Point Park University students experienced this first hand on a trip to the medieval town. With it being a short trip from Madrid, Toledo proved to be an interesting and valuable day trip for them. They learned that the old location, which is now a popular destination for tourists, had been important in Spain for centuries. After all, it has been inhabited for 3,000 years.
Toledo entered into history with the Romans. They came to Toledo in the third century B.C. It was a Roman city for 700 years. After the fall of the Roman Empire, Moors from Northern Africa captured most of the Iberian Peninsula. They took rule of Toledo, although Christians and Jews still remained in the city and co-existed with the Muslims.

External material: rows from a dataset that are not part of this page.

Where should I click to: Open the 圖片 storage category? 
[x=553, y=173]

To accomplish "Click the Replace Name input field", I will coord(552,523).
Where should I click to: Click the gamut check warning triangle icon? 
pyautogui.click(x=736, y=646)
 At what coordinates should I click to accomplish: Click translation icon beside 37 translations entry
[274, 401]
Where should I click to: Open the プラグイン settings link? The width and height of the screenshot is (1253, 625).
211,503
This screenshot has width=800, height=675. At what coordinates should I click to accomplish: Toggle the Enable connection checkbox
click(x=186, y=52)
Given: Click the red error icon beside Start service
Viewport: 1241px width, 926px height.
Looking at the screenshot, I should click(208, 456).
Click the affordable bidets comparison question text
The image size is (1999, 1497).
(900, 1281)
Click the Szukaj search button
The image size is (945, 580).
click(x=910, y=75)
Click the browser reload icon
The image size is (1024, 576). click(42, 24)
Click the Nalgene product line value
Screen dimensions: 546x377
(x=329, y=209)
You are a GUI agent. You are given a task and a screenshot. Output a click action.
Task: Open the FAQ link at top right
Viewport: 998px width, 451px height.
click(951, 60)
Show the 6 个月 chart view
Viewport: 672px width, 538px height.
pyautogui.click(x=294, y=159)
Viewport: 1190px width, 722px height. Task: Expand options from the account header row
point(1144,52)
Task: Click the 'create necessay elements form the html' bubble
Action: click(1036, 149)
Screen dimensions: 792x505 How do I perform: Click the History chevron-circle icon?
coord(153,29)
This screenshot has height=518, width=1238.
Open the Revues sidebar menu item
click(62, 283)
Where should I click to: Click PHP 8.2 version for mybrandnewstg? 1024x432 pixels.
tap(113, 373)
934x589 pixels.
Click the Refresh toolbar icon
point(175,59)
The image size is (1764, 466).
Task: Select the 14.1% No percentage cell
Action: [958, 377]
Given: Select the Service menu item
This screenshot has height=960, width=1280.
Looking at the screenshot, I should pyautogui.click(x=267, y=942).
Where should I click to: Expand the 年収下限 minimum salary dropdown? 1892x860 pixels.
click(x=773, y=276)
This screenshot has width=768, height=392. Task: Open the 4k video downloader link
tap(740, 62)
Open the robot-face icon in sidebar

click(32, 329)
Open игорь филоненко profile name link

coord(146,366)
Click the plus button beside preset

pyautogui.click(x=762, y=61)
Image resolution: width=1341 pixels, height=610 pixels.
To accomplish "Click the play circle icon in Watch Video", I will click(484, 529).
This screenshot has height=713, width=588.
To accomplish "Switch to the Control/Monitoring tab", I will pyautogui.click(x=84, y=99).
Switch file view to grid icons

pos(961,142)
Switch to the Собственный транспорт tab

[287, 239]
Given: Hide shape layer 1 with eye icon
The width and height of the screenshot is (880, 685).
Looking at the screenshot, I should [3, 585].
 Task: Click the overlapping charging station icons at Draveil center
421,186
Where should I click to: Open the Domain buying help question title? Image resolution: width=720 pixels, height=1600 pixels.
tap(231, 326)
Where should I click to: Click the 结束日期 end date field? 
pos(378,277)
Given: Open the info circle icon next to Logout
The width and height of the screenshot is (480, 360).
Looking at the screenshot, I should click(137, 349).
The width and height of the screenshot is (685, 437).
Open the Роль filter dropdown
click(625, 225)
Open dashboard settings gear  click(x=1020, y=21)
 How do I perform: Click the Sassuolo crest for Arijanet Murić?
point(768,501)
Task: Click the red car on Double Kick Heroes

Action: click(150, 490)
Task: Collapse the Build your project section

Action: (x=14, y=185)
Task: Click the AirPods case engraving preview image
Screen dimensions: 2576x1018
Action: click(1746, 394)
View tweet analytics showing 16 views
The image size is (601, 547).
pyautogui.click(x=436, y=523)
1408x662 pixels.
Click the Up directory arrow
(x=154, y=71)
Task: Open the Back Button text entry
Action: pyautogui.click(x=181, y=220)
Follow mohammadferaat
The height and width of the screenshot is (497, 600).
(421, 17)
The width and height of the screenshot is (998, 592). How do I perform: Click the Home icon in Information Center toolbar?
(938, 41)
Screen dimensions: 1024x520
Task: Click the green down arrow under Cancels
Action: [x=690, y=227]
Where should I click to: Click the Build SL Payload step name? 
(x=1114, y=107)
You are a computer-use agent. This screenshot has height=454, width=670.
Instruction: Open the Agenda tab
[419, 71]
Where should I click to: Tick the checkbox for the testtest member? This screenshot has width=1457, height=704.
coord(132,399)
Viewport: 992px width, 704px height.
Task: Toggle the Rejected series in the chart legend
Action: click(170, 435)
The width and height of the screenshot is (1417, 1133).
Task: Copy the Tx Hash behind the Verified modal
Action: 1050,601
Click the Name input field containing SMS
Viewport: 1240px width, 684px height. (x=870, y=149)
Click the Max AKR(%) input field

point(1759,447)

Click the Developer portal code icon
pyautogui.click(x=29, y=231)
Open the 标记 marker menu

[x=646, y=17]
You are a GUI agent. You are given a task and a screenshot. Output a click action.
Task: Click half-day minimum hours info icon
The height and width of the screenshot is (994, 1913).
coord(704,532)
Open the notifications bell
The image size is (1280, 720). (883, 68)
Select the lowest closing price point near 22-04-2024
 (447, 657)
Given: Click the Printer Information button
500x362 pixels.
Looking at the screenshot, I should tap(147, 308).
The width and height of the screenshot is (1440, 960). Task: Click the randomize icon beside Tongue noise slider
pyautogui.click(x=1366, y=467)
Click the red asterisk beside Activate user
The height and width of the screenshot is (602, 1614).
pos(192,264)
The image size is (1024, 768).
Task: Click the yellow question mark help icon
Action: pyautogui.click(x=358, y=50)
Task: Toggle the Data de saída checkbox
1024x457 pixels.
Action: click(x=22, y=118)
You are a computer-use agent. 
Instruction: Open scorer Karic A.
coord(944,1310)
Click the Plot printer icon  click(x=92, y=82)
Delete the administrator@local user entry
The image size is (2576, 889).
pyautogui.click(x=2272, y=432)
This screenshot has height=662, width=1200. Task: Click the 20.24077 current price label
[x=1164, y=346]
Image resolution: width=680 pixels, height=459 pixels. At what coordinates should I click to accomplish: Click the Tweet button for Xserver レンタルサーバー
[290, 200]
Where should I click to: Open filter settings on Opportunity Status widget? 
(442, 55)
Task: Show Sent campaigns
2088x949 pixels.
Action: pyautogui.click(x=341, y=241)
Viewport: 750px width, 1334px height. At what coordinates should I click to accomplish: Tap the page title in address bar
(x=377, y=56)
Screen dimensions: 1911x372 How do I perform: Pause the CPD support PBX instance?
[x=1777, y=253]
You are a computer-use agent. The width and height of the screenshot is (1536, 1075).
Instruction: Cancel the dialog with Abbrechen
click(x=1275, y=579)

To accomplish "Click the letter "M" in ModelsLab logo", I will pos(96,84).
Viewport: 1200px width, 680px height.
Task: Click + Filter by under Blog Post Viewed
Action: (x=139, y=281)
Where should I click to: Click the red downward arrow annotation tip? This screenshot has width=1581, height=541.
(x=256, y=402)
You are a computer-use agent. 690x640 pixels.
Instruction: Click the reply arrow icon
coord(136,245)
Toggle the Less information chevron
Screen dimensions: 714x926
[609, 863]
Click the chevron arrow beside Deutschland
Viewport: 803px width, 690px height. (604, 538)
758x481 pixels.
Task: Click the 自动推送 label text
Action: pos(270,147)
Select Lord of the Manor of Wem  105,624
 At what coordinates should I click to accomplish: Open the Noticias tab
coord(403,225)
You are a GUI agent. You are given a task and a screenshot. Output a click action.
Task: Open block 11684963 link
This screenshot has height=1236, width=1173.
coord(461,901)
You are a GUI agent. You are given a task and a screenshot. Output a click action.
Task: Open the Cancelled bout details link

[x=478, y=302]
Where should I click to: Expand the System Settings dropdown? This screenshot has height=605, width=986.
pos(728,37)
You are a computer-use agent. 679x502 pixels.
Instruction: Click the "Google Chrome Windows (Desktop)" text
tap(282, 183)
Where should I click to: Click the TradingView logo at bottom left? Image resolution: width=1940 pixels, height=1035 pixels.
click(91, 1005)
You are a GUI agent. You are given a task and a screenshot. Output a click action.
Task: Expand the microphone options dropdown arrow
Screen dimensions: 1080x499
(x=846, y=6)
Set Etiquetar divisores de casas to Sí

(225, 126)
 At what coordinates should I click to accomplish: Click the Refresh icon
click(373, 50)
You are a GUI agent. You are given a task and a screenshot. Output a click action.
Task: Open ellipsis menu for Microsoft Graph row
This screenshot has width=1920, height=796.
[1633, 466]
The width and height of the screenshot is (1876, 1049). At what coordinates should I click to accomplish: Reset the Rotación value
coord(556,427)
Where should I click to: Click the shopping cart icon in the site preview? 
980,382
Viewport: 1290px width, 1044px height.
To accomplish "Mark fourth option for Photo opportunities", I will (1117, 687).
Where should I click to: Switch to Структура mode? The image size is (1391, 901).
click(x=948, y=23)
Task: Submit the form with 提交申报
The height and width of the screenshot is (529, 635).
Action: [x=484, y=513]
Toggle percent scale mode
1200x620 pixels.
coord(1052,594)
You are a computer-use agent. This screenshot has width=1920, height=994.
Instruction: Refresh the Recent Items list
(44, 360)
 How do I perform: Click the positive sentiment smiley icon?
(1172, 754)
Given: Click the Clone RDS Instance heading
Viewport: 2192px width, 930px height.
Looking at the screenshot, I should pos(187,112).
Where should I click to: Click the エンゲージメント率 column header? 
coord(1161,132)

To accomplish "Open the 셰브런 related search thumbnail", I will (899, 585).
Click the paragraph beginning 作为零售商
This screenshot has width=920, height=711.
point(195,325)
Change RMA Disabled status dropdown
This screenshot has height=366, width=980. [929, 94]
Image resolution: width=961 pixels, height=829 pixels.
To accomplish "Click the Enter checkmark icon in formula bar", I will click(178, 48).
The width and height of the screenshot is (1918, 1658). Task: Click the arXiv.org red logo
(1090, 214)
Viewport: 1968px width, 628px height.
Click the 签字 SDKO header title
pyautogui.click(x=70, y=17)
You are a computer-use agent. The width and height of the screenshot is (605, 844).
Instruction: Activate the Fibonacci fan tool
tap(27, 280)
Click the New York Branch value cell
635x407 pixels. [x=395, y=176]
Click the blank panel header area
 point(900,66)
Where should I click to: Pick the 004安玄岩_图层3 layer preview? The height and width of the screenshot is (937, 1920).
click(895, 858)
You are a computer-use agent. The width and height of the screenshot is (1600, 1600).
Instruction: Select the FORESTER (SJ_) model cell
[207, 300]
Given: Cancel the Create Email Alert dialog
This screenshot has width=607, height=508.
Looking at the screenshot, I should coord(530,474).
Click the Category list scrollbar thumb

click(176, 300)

Eventually, Alfonso VI of Castile took control of Toledo with Christian forces. The cultural and historical heritage was preserved even with an economic decline in the once flourishing city. Because of its rich history and culture, Toledo was named a UNESCO world heritage site in 1986.
Layers of civilization literally emit from the land. The entire visible city is built over older remains.
When first driving up, visitors will see the city set on a hill surrounded by the Tagus River, making it a natural fortress. The river runs the whole way around the city, like a moat, making it an excellent place for people to live throughout its historic times. Not only does it surround the city, but also it is the longest river on the Iberian Peninsula.
“If you get lost in Toledo today, take a boat on the river and you’ll be in Lisbon in five days,” Mauricio Macarron Larumbe, the group’s Spanish tour guide, said.
The precipitously steep slopes give the town a sense of protection and seclusion from the rest of the area. A massive cluster of old walls, stony bridges, and beige facades and rooftops can be seen. The large cathedral and castle are easy to be picked out on the landscape. The ruins of an Arab bath remain near the steadily flowing river.
“The only way to see Toledo is from the outside,” Macarron said.
The houses and buildings are packed so tightly together that roads can barely be made out.
As visitors start walking through the winding, cobblestone and sometimes-steep streets, they will feel the timeless atmosphere the town has to offer. It also has a calm ambience. The narrow streets are quiet as many birds circle above chirping songs.
Besides its pretty scenery and prominent history, Toledo is famous because of the many crafts produced within the walls of the city. Steel swords, daggers, damascene and jewelry are all favored crafts and popular souvenirs. Shops around town sell marzipan confections, a popular treat for citizens and visitors alike. Students got the chance to see live demonstrations of the sword and damascene crafts. They tried marzipan, walked through the streets and toured the gothic cathedral, named Primate Cathedral of Saint Mary.
“I was taken aback by the beautiful cathedral we visited in the town,” Alicia Green, junior journalism major, said. “I couldn’t believe how huge it was inside and all the detail.”
“My favorite part of the church was definitely the stained glass. I felt like those told little stories to create an overall picture,” Green said.
The cathedral also houses a popular painting by famous Spanish Renaissance painter El Greco who lived in Toledo. The masterpiece, titled “The Disrobing of Christ,” hangs in the high altar.
The many alluring establishments and historical and cultural diversity of Toledo make it the gem that it is.